Text segment

+---+

Social Media Is ‘Digital Fentanyl’ for Youth, Lawmakers Say in Calling for Restrictions

The topic is driving discussion in Democratic-led cities, GOP-controlled states, and everywhere in between.

AP/Haven Daley
Logos of social media platforms. AP/Haven Daley

“Digital fentanyl,” “public health hazard,” “environmental toxin” — that is the kind of language being used by lawmakers and politicians to describe social media’s effects on youth, as renewed calls for action emerge. It’s an issue driving discussion everywhere from Democratic-led cities to GOP-controlled states. 

This week, though, New York City became the first major American metropolis to declare a public health emergency over social media. The same day, Wednesday, Florida’s house passed legislation — now heading to the state senate — that would ban social media for youths under 16.

+---+

Records supplied
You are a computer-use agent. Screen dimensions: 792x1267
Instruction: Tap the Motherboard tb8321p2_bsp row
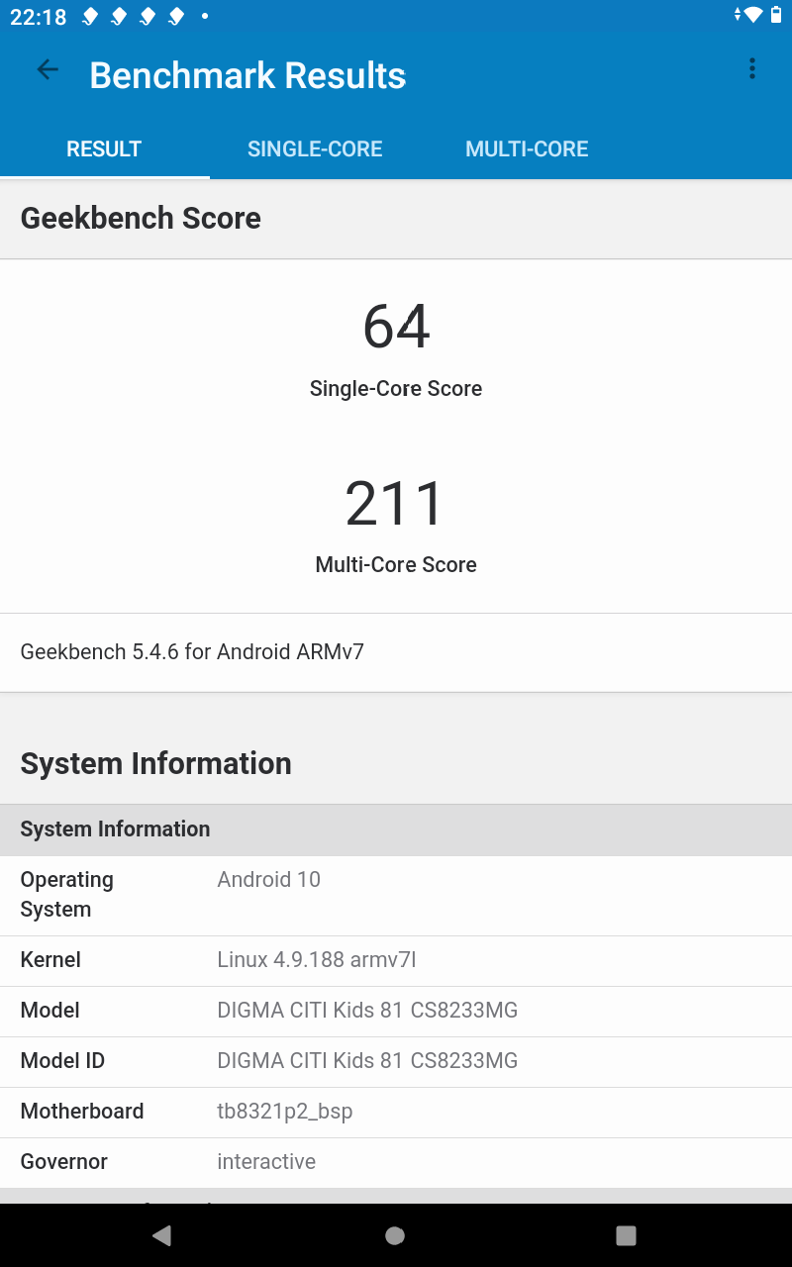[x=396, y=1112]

+---+

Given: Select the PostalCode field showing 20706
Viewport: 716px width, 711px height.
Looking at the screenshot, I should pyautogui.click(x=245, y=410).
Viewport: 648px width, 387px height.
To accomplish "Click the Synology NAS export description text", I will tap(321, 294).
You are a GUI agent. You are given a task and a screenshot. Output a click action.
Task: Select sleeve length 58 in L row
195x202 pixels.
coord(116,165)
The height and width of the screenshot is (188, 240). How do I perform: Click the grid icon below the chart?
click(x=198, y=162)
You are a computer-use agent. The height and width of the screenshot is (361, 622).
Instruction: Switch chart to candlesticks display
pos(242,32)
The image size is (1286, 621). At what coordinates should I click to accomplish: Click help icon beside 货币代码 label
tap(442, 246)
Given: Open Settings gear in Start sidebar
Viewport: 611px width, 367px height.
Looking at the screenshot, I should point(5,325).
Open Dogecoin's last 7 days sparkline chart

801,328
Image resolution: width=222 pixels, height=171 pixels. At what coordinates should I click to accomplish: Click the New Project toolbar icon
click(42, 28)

+---+

What needs to be done
Answer these from the article on social media and youth:
(a) What three phrases are quoted as language lawmakers and politicians use for social media's effects on youth?
(b) What did New York City become the first major American metropolis to declare?
(c) Below what age would the Florida house's legislation ban social media, and where is that legislation now heading?

Response box
(a) "Digital fentanyl," "public health hazard," and "environmental toxin".
(b) A public health emergency over social media.
(c) Youths under 16; it is heading to the state senate.